Activity: Repeat precisely the span of lines below that opens with the line containing "Найти (34, 1593)" and closes with the line containing "Argel kaka (14, 687)", both included.

Extracted material:

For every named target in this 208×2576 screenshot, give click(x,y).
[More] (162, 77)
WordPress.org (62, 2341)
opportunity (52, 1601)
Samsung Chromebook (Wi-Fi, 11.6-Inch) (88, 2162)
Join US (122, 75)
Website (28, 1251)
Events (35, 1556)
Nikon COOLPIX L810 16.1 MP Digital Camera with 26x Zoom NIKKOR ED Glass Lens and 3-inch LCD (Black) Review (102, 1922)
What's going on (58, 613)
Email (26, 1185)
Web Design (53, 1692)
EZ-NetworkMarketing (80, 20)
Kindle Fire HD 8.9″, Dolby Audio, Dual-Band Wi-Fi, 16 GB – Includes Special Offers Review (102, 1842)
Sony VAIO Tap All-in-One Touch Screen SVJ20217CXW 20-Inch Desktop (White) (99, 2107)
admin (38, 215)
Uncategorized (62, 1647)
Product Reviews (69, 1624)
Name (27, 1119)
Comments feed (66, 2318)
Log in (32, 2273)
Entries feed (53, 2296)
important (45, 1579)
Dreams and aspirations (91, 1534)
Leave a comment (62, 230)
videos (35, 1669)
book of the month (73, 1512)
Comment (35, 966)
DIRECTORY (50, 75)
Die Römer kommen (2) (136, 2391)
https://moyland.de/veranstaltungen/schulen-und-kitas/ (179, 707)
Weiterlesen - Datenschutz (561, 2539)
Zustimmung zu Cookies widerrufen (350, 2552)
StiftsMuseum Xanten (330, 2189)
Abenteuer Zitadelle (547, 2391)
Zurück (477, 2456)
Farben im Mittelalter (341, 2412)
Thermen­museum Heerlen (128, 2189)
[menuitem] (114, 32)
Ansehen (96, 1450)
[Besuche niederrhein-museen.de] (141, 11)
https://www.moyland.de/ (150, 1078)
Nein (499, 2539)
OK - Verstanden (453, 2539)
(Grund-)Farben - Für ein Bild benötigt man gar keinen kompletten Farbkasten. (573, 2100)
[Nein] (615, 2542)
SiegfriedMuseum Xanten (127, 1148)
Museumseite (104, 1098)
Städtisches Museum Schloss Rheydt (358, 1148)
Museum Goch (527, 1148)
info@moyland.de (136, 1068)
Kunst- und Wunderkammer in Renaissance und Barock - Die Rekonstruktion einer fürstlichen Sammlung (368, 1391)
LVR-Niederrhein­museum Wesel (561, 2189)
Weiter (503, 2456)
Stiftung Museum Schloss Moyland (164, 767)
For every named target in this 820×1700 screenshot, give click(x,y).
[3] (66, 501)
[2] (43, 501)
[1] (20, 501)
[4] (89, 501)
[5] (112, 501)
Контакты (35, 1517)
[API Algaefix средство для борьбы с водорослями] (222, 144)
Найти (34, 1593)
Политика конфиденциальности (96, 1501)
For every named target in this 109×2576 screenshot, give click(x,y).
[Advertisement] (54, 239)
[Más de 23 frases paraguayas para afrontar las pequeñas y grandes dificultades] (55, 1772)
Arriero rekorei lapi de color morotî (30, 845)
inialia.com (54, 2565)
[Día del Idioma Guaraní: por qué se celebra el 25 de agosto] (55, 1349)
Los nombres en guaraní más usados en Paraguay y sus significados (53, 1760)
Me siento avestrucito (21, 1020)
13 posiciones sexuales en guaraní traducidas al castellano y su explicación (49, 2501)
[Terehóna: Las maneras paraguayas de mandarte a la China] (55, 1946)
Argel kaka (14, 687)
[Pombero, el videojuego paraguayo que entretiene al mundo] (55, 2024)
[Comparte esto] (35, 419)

Result of this exercise:
Найти (34, 1593)
Политика конфиденциальности (96, 1501)
For every named target in this 109×2576 screenshot, give click(x,y).
[Advertisement] (54, 239)
[Más de 23 frases paraguayas para afrontar las pequeñas y grandes dificultades] (55, 1772)
Arriero rekorei lapi de color morotî (30, 845)
inialia.com (54, 2565)
[Día del Idioma Guaraní: por qué se celebra el 25 de agosto] (55, 1349)
Los nombres en guaraní más usados en Paraguay y sus significados (53, 1760)
Me siento avestrucito (21, 1020)
13 posiciones sexuales en guaraní traducidas al castellano y su explicación (49, 2501)
[Terehóna: Las maneras paraguayas de mandarte a la China] (55, 1946)
Argel kaka (14, 687)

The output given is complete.